At this week's inquest into the deaths of eight year-old Chase and six year-old Tyler Robinson in May 2010, Coroner Jacinta Heffrey found they had died because their rental home had a dirty heater that pumped out carbon monoxide at extremely high levels.
The heater had not been serviced in at least five years and the landlords had not taken action despite the real estate agent writing three letters asking that it be serviced.
Ms Heffrey said while it was “regrettable”, the landlords were not to blame as most people in the community had no idea of the danger prior to the tragedy.
She also found the home lacked adequate ventilation and that the exhaust fans had made things worst. However, she said there was no need to change current building codes.
In her findings, Ms Heffrey said landlords should be "encouraged" to sign tenancy agreements with mandatory service requirements.
A spokesperson for Energy Safe Victoria (ESV) told Residential Property Manager the deaths highlighted the dangers that carbon monoxide could present in Victorian homes.
“ESV is committed to educating Victorians about the dangers of this silent killer,” she said. “ESV welcomed and accepted the coroner’s findings this week, and will be acting on all the recommendations.”
The regulator advised landlords and agents to ensure safety checks were done at rented premises at agreed intervals, at least once every two years.
“Managing agents could have legal exposures if they do not proactively warn landlords of the possible consequences of inadequate maintenance,” she said.
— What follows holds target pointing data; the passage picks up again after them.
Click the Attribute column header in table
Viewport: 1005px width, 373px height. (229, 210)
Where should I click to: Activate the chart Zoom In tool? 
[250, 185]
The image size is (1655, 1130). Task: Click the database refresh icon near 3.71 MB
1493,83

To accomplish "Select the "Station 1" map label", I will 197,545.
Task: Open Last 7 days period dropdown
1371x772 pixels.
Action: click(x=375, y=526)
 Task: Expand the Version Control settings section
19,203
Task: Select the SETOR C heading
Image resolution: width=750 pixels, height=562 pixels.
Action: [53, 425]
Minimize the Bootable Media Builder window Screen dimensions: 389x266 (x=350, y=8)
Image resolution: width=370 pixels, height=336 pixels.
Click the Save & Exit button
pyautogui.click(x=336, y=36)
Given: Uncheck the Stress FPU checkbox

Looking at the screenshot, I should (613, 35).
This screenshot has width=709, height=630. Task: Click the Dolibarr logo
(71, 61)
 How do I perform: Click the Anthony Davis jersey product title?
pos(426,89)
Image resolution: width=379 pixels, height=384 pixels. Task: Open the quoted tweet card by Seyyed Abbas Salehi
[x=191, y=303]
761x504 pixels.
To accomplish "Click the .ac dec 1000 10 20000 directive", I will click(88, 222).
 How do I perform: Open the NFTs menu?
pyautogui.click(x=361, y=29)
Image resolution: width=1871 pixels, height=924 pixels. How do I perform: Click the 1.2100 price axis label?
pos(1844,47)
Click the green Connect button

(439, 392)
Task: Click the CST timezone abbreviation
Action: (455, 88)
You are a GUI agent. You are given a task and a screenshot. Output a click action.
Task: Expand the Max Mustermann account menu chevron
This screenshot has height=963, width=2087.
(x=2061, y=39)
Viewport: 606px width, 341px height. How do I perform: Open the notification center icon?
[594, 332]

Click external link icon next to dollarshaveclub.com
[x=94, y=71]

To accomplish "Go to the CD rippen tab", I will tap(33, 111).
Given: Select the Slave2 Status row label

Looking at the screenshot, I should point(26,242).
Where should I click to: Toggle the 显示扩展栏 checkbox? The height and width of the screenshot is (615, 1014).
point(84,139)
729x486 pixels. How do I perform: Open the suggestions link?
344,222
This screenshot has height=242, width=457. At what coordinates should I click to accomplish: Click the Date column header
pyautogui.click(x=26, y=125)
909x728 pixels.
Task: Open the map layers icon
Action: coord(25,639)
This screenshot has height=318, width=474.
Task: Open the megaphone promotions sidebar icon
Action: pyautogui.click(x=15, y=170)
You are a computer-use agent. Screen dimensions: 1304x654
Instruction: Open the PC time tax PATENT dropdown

Spokesperson for the Real Estate Institute of Victoria (REIV) Robert Larocca said the institute had already taken action by implementing measures into lease agreements requiring gas appliances to be checked every two years.
“In fact, our default position in those agreements are now annually, with the option of every six months, so this is something our members believe is very important and have already taken action on,” he said.
Mr Larocca said the REIV was happy to work with the government in making the requirement become mandatory.
“Ultimately, our members are hired by someone to do something and we can’t make them take up a service that is not required by the government,” he said.